22 - Reorder Linked List
Problem Statement¶
You are given the head of a singly linked-list. Reorder the nodes of the linked list to be in the following order: \(L_0 \rightarrow L_n \rightarrow L_1 \rightarrow L_{n-1} \rightarrow L_2 \rightarrow L_{n-2} \rightarrow \dots\)

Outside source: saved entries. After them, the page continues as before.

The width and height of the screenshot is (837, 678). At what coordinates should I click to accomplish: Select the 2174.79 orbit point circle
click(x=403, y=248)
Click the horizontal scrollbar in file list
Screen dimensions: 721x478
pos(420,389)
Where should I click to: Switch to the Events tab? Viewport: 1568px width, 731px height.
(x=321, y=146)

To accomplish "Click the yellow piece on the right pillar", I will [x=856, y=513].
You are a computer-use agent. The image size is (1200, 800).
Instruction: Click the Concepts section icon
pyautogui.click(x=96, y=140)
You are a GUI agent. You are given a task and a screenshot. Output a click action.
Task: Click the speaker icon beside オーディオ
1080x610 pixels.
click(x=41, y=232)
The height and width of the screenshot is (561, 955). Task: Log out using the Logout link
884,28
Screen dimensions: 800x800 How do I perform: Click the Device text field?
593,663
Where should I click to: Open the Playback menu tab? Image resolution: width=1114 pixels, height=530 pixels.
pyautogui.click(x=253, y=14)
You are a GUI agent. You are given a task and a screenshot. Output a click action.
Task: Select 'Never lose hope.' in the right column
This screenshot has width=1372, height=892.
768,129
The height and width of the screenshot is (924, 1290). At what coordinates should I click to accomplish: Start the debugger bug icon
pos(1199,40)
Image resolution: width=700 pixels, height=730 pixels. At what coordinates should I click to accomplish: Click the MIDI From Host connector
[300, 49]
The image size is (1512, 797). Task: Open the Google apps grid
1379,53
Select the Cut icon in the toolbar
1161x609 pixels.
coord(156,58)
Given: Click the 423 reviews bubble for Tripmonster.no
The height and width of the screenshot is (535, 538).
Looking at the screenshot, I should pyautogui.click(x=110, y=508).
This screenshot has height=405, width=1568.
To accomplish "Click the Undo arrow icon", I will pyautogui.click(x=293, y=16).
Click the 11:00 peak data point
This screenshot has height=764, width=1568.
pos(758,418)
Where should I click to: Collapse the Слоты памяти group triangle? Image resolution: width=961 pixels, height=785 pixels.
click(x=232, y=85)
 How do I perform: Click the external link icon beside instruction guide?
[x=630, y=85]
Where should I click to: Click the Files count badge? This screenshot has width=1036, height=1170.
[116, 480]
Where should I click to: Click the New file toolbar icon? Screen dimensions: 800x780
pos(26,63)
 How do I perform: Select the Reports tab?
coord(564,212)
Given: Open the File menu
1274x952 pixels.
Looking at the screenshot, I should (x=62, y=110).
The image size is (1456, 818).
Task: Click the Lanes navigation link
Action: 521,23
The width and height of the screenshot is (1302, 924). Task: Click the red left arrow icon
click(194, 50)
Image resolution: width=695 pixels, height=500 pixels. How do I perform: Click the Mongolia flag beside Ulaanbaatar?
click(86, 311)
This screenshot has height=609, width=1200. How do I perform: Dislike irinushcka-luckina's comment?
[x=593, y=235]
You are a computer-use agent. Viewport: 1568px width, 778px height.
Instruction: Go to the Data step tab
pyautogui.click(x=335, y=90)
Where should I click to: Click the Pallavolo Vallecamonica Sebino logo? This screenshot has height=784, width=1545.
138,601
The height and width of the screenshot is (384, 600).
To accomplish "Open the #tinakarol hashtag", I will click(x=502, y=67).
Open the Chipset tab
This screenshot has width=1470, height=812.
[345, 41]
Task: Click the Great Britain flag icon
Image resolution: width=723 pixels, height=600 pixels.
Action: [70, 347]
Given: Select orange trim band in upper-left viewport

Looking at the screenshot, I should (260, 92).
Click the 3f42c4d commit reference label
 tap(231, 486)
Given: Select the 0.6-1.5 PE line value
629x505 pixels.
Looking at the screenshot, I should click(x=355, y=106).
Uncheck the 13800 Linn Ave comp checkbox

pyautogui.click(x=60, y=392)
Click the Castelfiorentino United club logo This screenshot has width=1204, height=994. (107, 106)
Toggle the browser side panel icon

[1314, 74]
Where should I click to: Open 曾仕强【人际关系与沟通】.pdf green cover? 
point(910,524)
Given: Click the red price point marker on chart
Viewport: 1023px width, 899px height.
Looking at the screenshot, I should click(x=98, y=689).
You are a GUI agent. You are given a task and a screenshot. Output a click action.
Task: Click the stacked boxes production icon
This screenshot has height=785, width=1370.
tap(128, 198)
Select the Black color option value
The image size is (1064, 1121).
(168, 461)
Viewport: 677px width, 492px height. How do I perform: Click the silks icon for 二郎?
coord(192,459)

You may not modify the values in the list's nodes; only nodes themselves may be changed.
Examples¶
Example 1¶
Input: head = [2,4,6,8]
Output: [2,8,4,6]
Explanation: The nodes are reordered to follow the specified sequence.
Example 2¶
Input: head = [2,4,6,8,10]
Output: [2,10,4,8,6]
Explanation: For odd lengths, the middle node remains at the end.
Solution¶
/**
* Definition for singly-linked list.
* public class ListNode {
* int val;
* ListNode next;
* ListNode() {}
* ListNode(int val) { this.val = val; }
* ListNode(int val, ListNode next) { this.val = val; this.next = next; }
* }
*/
class Solution {
public void reorderList(ListNode head) {
if (head == null || head.next == null) return;
// 1. Find the middle of the linked list
ListNode slow = head, fast = head;
while (fast != null && fast.next != null) {
slow = slow.next;
fast = fast.next.next;
}
// 2. Reverse the second half of the list
ListNode second = reverse(slow.next);
slow.next = null; // Break the link
// 3. Merge the two halves
ListNode first = head;
while (second != null) {
ListNode temp1 = first.next;
ListNode temp2 = second.next;
first.next = second;
second.next = temp1;
first = temp1;
second = temp2;
}
}
private ListNode reverse(ListNode head) {
ListNode prev = null, curr = head;
while (curr != null) {
ListNode next = curr.next;
curr.next = prev;
prev = curr;
curr = next;
}
return prev;
}
}
Intuition¶
The problem asks for a specific "weaving" of the first half and the reversed second half of the list. 1. To find the starting point of the second half, we use the Fast and Slow Pointer technique to find the middle. 2. Since we need nodes from the end in reverse order (\(L_n, L_{n-1} \dots\)), we reverse the second half of the list. 3. Finally, we merge the two lists by alternating nodes from each.
Complexity Analysis¶
- Time Complexity: \(O(n)\), where \(n\) is the number of nodes. We traverse the list once to find the middle, once to reverse the half, and once to merge.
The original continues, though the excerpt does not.